Нервы у Манука были напряжены до предела. Ему сообщили, что янычары ищут его у стамбульских армян. Искали также сокровища, золото и драгоценности Байрактара, полагая, что он прячет их у себя. Один из богатых торговцев, Нубар-ага, поклялся аге янычар, что Байрактар, еще когда стал великим визирем, перевез золото поближе к своей спальне, да и драгоценностей у него было не так много. Он даже был должен Мануку Нубар-ага якобы сам присутствовал при их разговоре.
Хотя насчёт присутствия добрая душа Нубар-ага всё же лукавил, но долгов у Мустафы действительно не было. Предусмотрительнй Манук совсем недавно взял у него расписки о том, что и у Манука нет долгов перед Портой: все налоги за шелк он отдал, и у Порты нет к нему финансовых претензий.
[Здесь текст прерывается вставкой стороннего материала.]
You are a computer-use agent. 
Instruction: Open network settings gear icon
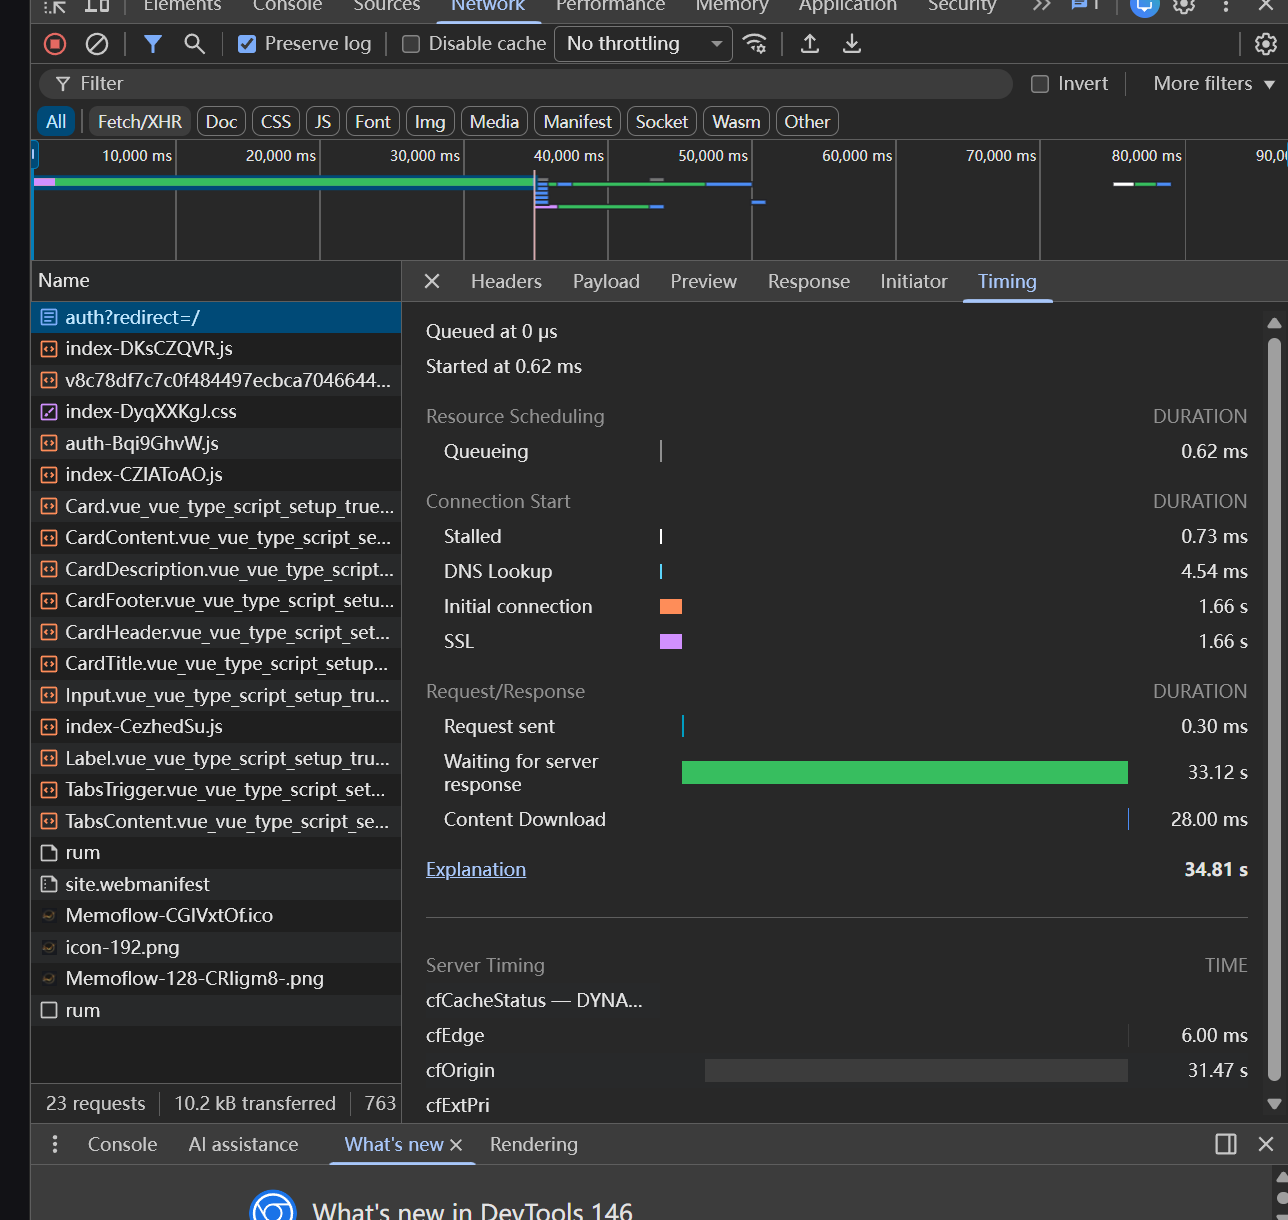tap(1265, 44)
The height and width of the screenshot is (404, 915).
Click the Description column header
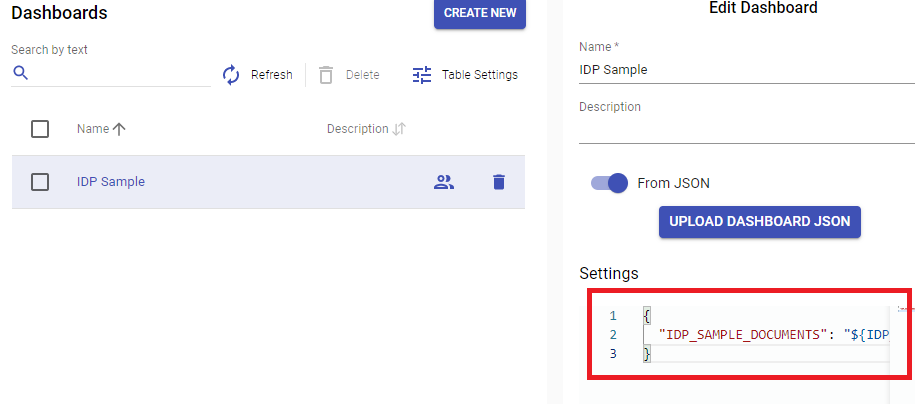357,129

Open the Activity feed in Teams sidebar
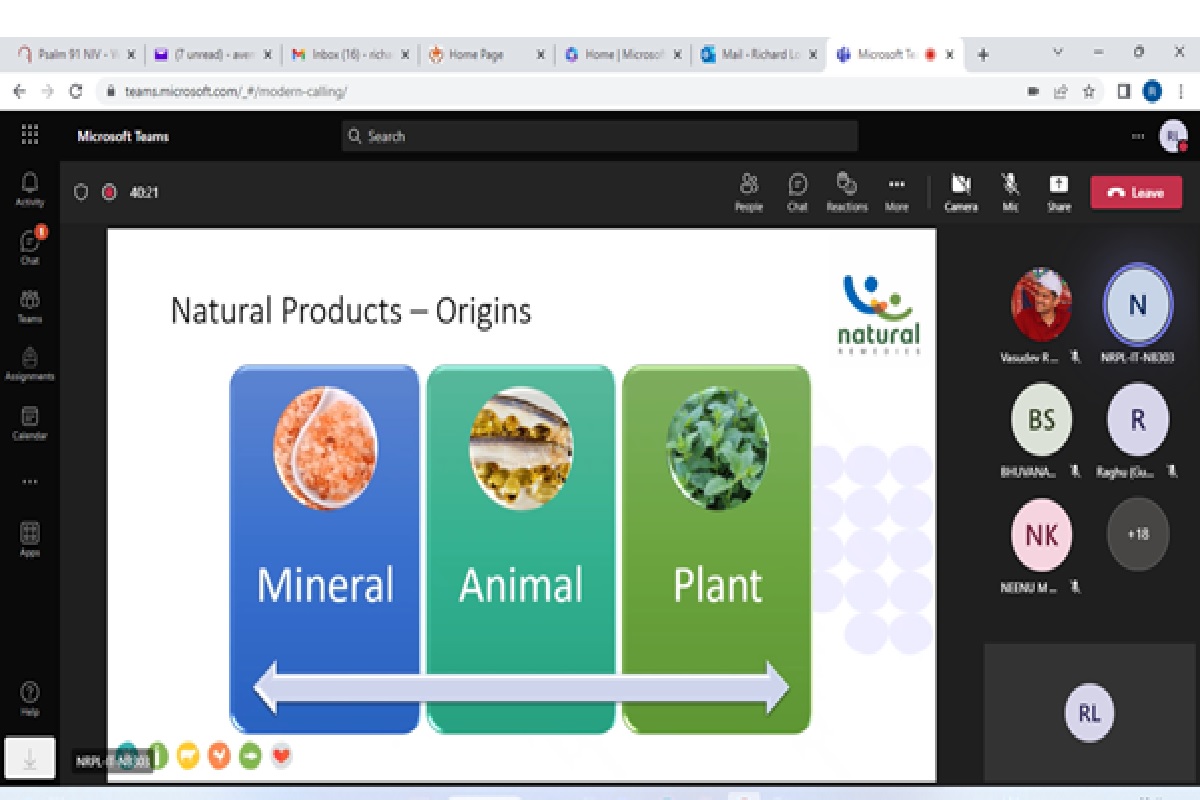coord(30,187)
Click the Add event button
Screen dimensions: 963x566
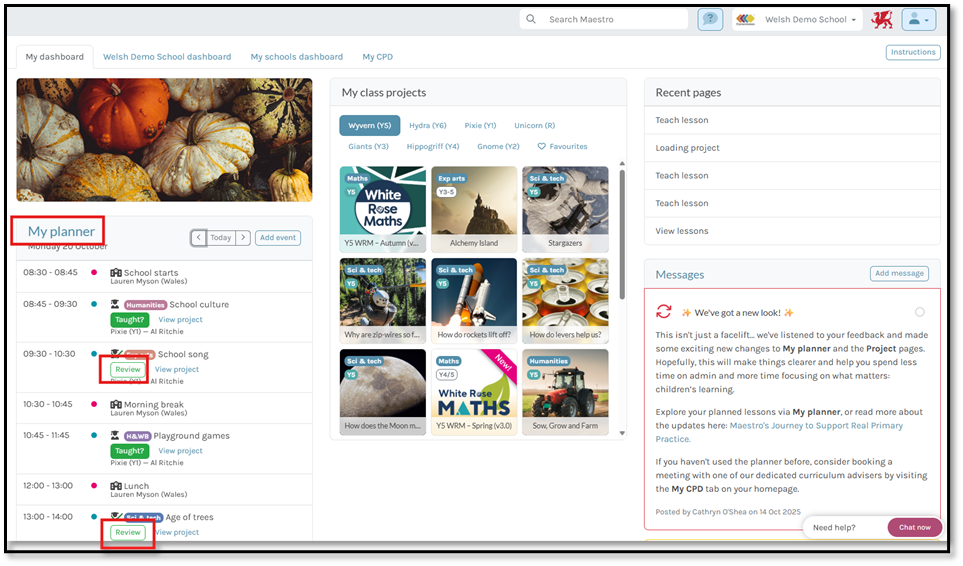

Аккуратный и дотошный Манук-бей и в этот приезд запасся книгой расходов, где были записаны его расчеты с Мустафой. 8 ноября, буквально за несколько дней до событий кровавой ночи, рукой Байрактара там записано: «Тщательно и по одному проверив все наши долги с моим другом драгоманом Манук-беем, в том числе, касающихся Трновского шелка, нашли, что долгов больше нет, а его 37988 курушей полностью заплачены в казну. Свидетельствую я, Мустафа Байрактар, затем, чтоб показывал он это везде, где будет необходимо. 1223 Рамазан, 10. Мустафа».
Предосторожность Манука была нелишней, его архив изобилует множеством расписок и долговых свидетельств: кто знает, где и когда могут пригодиться свидетельства! Аккуратность в деньгах была его отличительной чертой. Крайне необходимое качество для банкира. В то время, когда он отказался от княжеского титула, он даже заказал копии удостоверений и с указа о воеводстве, и с «диван терджюмана»1. Все эти бумаги хранятся сейчас в его архиве, а тогда давали ему право жить в Бухаресте ещё четыре года.
Но в такие смутные времена, да еще в состоянии войны с Россией, победившие повстанцы бродят по всем закоулкам империи и под видом расправы с политическими противниками попросту занимаются грабежом.
Вокруг не осталось ни защиты, ни людей, на которых можно положиться. Всего за несколько дней Турция стала чужой, злобной страной, в которой каждый правоверный мог убивать и грабить. Нет, нельзя здесь оставаться. Надо уходить, и немедленно, в другую страну.
Этой страной могла быть Валахия, полуавтономый статус которой позволял в некоторой степени чувствовать себя свободным. В Мунтении его очень ценили и уважали, помня о множестве услуг, оказанных Манук-беем: диван помнил о спасении Бухареста, а после его разорения воюющими сторонами Манук-бей выделил большой беспроцентный кредит пострадавшему городу. Граничащая с ней Россия, конечно же, имела виды на эту землю, и на Бессарабию, и на часть придунайской Румынии. С русскими Манук сотрудничал давно, те высоко ценили его участие в решении многих балканских проблем, в которых сараф2 досконально разбирался.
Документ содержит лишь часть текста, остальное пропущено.